MONTREAL – Roman Hamrlik can’t stop smiling these days, and there’s a very good reason why.

Last Thursday afternoon, the 42-year-old former defenseman and his girlfriend, Cynthia Michaud, welcomed a baby girl named Billie Rose in Montreal, the city Hamrlik and his family have proudly called home on a full-time basis for the past two years.

Roman Hamrlik and his girlfriend, Cynthia, welcomed Billie Rose to the world at 3:39 p.m. EST on June 9 in Montreal.

The couple - who reside in Carignan - also have a four-year-old son, James. He's just beginning his foray into athletics under the watchful eye of his father, a man who knows a thing or two about making it – and sticking around – in the pros. After all, Hamrlik played 1,395 NHL games during a stellar 20-year career at hockey’s highest level.

“It’s been nice to be able to take care of him, take him to school and play street hockey outside with him over the past couple of years. It’s huge. When I was playing hockey, I didn’t have much time to do that with my older daughter, Natalie, who lives in the Czech Republic with her mom,” said Hamrlik, who hung up his skates for good in October 2013 after plying his trade for seven different NHL teams, including the Canadiens between 2007 and 2011. "I'm also happy that when I wake up and start my day now, I'm not sore anymore. It's been nice to not really have a schedule and just go with the flow."

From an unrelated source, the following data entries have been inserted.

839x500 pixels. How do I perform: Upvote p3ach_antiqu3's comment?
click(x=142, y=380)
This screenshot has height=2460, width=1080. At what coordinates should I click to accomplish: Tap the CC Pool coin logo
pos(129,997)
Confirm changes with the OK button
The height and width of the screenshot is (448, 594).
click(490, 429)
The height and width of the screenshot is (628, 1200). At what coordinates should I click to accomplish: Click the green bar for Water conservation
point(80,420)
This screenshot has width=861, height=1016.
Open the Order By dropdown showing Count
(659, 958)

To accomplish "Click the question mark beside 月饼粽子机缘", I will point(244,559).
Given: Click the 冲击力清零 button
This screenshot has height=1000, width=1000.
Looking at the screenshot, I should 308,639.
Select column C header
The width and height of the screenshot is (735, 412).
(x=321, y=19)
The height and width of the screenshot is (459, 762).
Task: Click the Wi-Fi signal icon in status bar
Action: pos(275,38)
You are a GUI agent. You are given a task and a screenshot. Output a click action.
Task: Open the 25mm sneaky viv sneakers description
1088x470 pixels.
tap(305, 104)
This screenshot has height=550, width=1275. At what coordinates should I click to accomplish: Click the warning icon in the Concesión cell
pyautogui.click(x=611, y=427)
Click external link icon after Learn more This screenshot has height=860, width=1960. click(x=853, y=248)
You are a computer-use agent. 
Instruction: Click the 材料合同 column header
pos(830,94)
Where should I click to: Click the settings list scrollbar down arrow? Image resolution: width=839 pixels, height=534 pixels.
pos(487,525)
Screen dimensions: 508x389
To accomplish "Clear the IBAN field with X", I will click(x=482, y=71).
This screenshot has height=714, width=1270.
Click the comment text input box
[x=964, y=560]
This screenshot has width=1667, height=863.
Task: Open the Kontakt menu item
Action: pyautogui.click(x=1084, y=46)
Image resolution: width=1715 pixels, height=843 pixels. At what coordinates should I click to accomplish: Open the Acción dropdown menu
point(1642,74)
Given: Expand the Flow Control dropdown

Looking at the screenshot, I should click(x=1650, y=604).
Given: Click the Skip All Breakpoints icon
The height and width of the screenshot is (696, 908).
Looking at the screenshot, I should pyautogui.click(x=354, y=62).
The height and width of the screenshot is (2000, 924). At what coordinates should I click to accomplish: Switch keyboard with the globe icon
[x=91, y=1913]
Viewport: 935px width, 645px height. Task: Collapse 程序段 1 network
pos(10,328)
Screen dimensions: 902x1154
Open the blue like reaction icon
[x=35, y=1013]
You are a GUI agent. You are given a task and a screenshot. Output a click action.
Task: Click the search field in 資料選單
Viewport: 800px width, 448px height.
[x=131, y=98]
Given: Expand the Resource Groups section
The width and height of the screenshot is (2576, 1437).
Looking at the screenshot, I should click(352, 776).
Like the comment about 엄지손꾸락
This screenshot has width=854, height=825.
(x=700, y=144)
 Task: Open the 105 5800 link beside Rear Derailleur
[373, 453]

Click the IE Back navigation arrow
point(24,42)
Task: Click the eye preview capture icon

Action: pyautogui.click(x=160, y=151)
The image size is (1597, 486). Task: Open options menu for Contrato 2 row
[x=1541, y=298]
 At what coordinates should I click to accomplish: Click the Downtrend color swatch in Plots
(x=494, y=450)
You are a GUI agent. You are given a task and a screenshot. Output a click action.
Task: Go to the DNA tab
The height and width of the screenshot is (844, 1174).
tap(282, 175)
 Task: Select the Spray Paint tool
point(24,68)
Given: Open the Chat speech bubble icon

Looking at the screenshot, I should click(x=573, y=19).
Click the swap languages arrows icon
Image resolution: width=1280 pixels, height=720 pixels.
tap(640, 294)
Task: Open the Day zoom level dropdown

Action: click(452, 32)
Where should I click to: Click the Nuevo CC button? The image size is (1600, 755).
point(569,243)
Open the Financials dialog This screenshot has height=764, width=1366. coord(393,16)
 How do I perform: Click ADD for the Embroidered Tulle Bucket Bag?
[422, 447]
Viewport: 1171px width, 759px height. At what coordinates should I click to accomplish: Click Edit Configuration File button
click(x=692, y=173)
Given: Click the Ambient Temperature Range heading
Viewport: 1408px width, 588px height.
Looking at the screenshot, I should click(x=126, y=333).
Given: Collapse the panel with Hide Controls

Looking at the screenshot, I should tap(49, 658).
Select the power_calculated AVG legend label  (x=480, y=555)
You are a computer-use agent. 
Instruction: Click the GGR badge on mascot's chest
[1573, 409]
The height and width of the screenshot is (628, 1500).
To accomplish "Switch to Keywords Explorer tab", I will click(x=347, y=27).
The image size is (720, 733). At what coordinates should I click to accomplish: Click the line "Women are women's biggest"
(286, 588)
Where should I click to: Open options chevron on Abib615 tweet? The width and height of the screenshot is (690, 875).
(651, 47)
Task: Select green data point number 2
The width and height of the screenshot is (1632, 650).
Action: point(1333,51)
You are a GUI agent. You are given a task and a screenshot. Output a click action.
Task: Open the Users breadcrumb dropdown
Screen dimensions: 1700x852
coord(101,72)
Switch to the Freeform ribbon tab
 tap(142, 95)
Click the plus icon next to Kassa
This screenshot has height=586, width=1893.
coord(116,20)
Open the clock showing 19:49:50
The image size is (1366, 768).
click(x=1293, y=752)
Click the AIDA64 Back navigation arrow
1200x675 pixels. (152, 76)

Hamrlik couldn’t be happier to be raising his family in Quebec, which really was where his NHL story began nearly 25 years ago. The first-ever selection in the history of the Tampa Bay Lightning back in 1992, the Zlin, Czech Republic native heard his name called by team founder and Hockey-Hall-of-Famer Phil Esposito at the Montreal Forum. In that moment, Hamrlik became just the second European ever to be selected first overall in the NHL Draft after Mats Sundin in 1989.

“I guess I was being sent to this place as a kind of fate. I don’t really know. I always liked this city. It’s always been in my heart. I was really lucky that [former Canadiens general manager] Bob Gainey decided to sign me for four years so I could spend some time in Montreal. I couldn't wait to come here and put that jersey on for the first time. Now, it looks like we’re going to be staying here,” said Hamrlik, who surpassed the 300-game mark with three NHL teams – Tampa, Long Island and Montreal. “When you think about it, it’s interesting that things happened that way. I was drafted in Montreal, I played here, and now I ended up here with my family. This is home now.”

Even though his playing days are behind him, Hamrlik still pays close attention to the NHL, in general. He even makes it to the Bell Centre a few times a year to watch Michel Therrien’s troops in action. And, when he’s in the stands, it doesn’t take long for memories of his days with the Canadiens to come flooding back. Some, obviously, stand out from the rest.

“I just have good memories of being a member of the Canadiens, especially in the playoffs. It’s crazy that time of year. I wish anybody could experience what I experienced and have the feeling I had. The best place for me to play hockey was here. I wish I could have signed a 10-year deal and stayed even longer. For those four years, though, I had some of the best years of my career, hockey-wise,” said Hamrlik, before recalling taking part in the team’s outstanding postseason run in 2010.

Hamrlik enjoyed everything about being a member of the Canadiens, especially the atmosphere at the Bell Centre come playoff time.

“We were a bunch of guys that always stuck together, stuck to the system. We were a good group. I think we wanted it more than other teams. Even though we were the underdog [by virtue of finishing eighth in the Eastern Conference standings], we wanted it more than Washington and Pittsburgh, too. When that happens, you’re going to win. Going to the Conference Finals, I don’t think you can buy experiences like that. I still get goose bumps when I go to games, thinking back to playing in the Bell Centre in the playoffs,” added Hamrlik, who chipped in with nine assists in 19 postseason games that year, in addition to blocking 50 shots and dishing out 28 hits.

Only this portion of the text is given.